EXERCISE DIRECTIONS:
Give the number of lines in the records below that hold "agent"; nothing else is needed.

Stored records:

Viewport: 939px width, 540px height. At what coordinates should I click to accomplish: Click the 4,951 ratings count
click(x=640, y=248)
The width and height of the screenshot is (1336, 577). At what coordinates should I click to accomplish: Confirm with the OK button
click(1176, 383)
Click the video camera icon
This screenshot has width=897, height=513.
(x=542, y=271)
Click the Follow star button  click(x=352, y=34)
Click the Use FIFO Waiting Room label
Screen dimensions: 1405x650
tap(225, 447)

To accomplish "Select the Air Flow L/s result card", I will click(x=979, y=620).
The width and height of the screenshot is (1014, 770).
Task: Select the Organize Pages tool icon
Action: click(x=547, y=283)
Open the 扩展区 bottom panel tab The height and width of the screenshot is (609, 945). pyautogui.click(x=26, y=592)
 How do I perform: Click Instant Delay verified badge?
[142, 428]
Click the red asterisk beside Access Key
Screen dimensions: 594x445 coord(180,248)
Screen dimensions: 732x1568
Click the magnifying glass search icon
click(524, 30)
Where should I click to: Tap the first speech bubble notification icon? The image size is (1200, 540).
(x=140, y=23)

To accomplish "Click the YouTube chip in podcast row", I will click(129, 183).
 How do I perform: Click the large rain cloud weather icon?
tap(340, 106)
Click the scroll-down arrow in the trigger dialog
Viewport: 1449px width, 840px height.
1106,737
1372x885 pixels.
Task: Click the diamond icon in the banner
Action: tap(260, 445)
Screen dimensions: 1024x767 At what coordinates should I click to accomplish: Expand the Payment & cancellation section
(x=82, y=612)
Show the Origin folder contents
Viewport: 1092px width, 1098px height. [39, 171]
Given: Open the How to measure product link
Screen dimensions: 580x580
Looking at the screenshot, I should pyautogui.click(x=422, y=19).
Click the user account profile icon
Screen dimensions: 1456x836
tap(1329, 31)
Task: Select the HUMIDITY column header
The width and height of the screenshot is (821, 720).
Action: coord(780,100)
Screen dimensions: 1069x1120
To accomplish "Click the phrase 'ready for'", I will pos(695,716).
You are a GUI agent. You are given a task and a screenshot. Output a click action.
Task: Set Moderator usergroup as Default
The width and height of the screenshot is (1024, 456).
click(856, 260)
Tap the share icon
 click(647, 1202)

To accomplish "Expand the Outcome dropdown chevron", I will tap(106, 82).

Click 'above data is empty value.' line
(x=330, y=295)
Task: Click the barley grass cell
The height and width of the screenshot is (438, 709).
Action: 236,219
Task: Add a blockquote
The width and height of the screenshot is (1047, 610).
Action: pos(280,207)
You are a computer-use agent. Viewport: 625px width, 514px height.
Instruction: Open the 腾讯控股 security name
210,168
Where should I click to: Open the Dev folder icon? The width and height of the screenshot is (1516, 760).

RESPONSE TO THIS EXERCISE:
2